Ich könnte jetzt ganz frech behaupten: doch. Ich male aber nicht figürlich. Wenn ich Personen direkt zu malen versuchte, käme ich aufs Glatteis. Ich bin ein figürlicher Analphabet (und habe es daher schon sehr lange nicht mehr gemacht, vielleicht müsste ich es wieder einmal probieren). Aber mein eigentliches Interesse ist es, über die Bande zu spielen (kommt dieser Ausdruck vom Billard?). Wenn man meine Objekte metaphorisch verstehen will, dann geht es in diese Richtung. Über die Bande spielen heisst für mich, eine Vase so zu strecken, bis sie auch einen figürlichen Ausdruck erhält. Bei meinem neusten Objekt, der Wäscheklammer, lege ich mich vielleicht am Meisten fest. Aber auch eine Birne kann ich ebenso als Objekt sehen, wie als figürlichen Zustand. Ich schiesse nicht direkt aufs Ziel, ich gehe den indirekten Weg. Deshalb ist auch die Frage, ob meine Malerei nun gegenständlich oder pseudofigürlich, symbolistisch oder realistisch sei, nicht zu beantworten. Sie ist überall zwischen Stuhl und Bank.

Die Ausstellung wird heissen: Malerei der stillen Unruhe.

Der Titel geht darauf zurück, dass bei einer früheren Ausstellung eine Betrachterin meinte, die Arbeiten würden sehr ruhig wirken und mich fragte, ob ich selbst auch so ruhig sei?
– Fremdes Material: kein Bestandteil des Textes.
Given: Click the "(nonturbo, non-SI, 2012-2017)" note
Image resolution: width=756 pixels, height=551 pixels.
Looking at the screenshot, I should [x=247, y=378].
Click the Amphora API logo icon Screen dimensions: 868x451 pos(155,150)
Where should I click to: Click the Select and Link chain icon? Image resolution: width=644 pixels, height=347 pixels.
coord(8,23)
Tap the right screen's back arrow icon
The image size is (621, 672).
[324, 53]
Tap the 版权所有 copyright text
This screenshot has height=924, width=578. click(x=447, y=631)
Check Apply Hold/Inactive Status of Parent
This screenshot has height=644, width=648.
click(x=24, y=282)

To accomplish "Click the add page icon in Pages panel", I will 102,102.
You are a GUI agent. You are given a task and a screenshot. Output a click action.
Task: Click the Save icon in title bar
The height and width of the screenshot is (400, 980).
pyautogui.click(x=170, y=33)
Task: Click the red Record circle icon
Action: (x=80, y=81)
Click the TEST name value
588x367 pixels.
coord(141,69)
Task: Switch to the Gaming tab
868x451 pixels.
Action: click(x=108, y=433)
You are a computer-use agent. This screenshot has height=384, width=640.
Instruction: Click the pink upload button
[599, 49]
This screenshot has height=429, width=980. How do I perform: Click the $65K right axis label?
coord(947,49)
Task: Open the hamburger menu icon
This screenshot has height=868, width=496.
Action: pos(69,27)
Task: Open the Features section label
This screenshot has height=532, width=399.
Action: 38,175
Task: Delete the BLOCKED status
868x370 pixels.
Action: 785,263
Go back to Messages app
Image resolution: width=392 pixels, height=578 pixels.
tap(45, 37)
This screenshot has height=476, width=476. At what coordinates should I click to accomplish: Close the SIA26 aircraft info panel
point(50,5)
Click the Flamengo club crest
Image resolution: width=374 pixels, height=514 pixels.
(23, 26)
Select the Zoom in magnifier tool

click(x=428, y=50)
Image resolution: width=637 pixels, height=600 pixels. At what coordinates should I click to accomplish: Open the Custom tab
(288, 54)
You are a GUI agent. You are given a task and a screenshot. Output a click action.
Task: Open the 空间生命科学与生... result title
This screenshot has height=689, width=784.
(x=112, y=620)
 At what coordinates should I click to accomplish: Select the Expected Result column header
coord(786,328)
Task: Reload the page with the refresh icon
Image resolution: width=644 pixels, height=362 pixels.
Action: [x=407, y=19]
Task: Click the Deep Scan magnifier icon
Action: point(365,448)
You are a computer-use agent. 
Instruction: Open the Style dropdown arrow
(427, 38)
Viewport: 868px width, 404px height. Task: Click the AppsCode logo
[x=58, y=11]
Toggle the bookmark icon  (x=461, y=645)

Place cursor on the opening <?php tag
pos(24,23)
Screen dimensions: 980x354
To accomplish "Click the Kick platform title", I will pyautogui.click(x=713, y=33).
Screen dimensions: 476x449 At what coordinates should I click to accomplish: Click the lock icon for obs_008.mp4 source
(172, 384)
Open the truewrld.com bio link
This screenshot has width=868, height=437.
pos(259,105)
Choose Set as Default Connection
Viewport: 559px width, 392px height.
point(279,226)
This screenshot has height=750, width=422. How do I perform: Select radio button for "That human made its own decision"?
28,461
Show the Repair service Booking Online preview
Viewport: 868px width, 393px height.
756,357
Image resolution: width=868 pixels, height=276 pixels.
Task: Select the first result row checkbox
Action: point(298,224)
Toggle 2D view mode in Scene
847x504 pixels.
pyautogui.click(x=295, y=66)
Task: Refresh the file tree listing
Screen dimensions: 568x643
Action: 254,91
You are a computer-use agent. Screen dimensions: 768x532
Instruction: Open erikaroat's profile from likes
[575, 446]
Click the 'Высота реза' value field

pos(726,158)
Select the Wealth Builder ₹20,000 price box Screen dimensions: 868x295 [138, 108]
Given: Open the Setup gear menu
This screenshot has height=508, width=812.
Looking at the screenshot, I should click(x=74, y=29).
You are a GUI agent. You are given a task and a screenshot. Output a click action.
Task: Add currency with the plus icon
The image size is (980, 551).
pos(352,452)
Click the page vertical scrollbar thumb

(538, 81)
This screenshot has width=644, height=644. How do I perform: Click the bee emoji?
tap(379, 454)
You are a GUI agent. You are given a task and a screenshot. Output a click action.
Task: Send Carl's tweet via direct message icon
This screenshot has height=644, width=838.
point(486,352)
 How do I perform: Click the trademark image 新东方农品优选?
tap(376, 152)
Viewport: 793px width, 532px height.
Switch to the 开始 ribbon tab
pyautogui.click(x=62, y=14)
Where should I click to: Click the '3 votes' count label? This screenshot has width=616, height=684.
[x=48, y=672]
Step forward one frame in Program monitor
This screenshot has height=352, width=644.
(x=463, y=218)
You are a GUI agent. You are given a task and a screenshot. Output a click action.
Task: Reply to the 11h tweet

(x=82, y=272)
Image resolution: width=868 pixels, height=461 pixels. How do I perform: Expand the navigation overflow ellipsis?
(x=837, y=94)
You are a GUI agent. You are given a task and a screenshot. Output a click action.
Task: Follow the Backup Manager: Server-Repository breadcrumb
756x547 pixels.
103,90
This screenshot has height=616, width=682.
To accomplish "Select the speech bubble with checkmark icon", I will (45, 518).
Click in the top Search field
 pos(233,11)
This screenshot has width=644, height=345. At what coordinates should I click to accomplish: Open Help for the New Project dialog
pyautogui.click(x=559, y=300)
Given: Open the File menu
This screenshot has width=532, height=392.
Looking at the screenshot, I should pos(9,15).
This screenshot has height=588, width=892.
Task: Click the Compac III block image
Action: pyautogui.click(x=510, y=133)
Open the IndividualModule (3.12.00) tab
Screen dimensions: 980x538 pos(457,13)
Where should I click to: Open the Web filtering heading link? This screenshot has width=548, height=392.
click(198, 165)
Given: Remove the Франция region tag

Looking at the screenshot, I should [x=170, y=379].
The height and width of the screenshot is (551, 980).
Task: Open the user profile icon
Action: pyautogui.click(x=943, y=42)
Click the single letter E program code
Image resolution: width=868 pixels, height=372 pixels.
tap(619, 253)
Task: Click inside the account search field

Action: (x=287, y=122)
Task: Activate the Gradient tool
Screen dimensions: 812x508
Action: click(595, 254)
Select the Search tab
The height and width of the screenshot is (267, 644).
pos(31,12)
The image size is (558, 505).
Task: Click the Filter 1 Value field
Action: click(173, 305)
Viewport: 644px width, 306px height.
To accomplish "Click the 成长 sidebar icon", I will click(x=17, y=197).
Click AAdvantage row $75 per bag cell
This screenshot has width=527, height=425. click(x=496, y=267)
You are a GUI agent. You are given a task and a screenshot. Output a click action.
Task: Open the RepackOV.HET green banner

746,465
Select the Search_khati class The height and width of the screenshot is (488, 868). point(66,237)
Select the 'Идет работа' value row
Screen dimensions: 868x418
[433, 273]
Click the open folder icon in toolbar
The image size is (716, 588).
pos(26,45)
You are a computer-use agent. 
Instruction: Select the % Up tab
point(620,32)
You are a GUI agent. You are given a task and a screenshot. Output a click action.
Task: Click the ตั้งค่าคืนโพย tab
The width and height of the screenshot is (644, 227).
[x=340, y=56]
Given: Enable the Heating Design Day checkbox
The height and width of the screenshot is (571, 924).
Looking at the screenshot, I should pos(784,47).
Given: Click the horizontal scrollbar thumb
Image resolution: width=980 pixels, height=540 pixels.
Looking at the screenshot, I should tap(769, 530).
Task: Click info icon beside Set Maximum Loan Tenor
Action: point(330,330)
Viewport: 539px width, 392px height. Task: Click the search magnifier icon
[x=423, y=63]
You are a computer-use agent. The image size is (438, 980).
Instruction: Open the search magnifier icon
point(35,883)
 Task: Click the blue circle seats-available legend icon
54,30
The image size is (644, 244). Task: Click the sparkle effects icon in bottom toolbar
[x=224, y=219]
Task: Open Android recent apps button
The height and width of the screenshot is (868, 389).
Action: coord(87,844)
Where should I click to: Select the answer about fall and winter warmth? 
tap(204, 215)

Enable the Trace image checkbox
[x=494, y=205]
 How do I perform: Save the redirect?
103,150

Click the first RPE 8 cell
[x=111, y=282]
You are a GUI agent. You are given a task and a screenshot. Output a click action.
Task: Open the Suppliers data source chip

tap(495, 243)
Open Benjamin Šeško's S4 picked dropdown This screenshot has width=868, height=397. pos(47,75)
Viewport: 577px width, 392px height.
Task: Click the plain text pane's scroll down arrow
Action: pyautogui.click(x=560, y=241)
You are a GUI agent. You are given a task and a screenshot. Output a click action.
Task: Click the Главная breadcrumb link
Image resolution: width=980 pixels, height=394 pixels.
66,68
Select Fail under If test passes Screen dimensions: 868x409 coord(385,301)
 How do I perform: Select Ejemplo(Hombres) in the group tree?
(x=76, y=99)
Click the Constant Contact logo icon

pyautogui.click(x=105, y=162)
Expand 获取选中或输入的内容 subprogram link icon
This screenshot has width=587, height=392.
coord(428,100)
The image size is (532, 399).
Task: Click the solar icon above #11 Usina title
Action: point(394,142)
Ich musste mit Nein antworten, denn ich bin eigentlich das Gegenteil dieser Bilder. Diese Frage brachte mich darauf, dass genau in diesem Widerspruch etwas Treffendes liegt und kam dann auf den Begriff der „Stillen Unruhe“. Die Bilder kommen eher still und unauffällig daher, und doch stimmt beim zweiten Hinsehen irgend etwas nicht ganz (das hoffe ich wenigstens). Die Senkrechten sind meist nicht ganz senkrecht, die Objekte sind vielleicht nicht genau dort, wo man sie erwartet.
So ist dieser Begriff entstanden. Ich wünsche mir, dass man nicht bereits nach dem ersten Hinschauen mit dem Bild fertig ist. Man sollte das Bild auch ein zweites Mal anschauen können und noch Fragen an das Bild haben. Oder umgekehrt: Das Bild sollte auch längerfristig Fragen an den Betrachter stellen und Interesse wecken.

Eine gewisse Irritation?

Ja, eine Irritation, genügend fein, dass sie nicht belästigt, aber genügend stark, dass sie nachwirkt, das wäre die Idealvorstellung. In diese Lücke hinein stösst der Begriff der stillen Unruhe.

Mich irritiert bisweilen auch, dass die Objekte in den Bildern je nach meiner Stimmung verschieden erscheinen können; mal sinnlich nahe, ja fast bedrängend, dann wieder weit entrückt und unerreichbar. Hängt das mit den undefinierten Grössenverhältnissen zusammen, die Sie zu Beginn erwähnt haben?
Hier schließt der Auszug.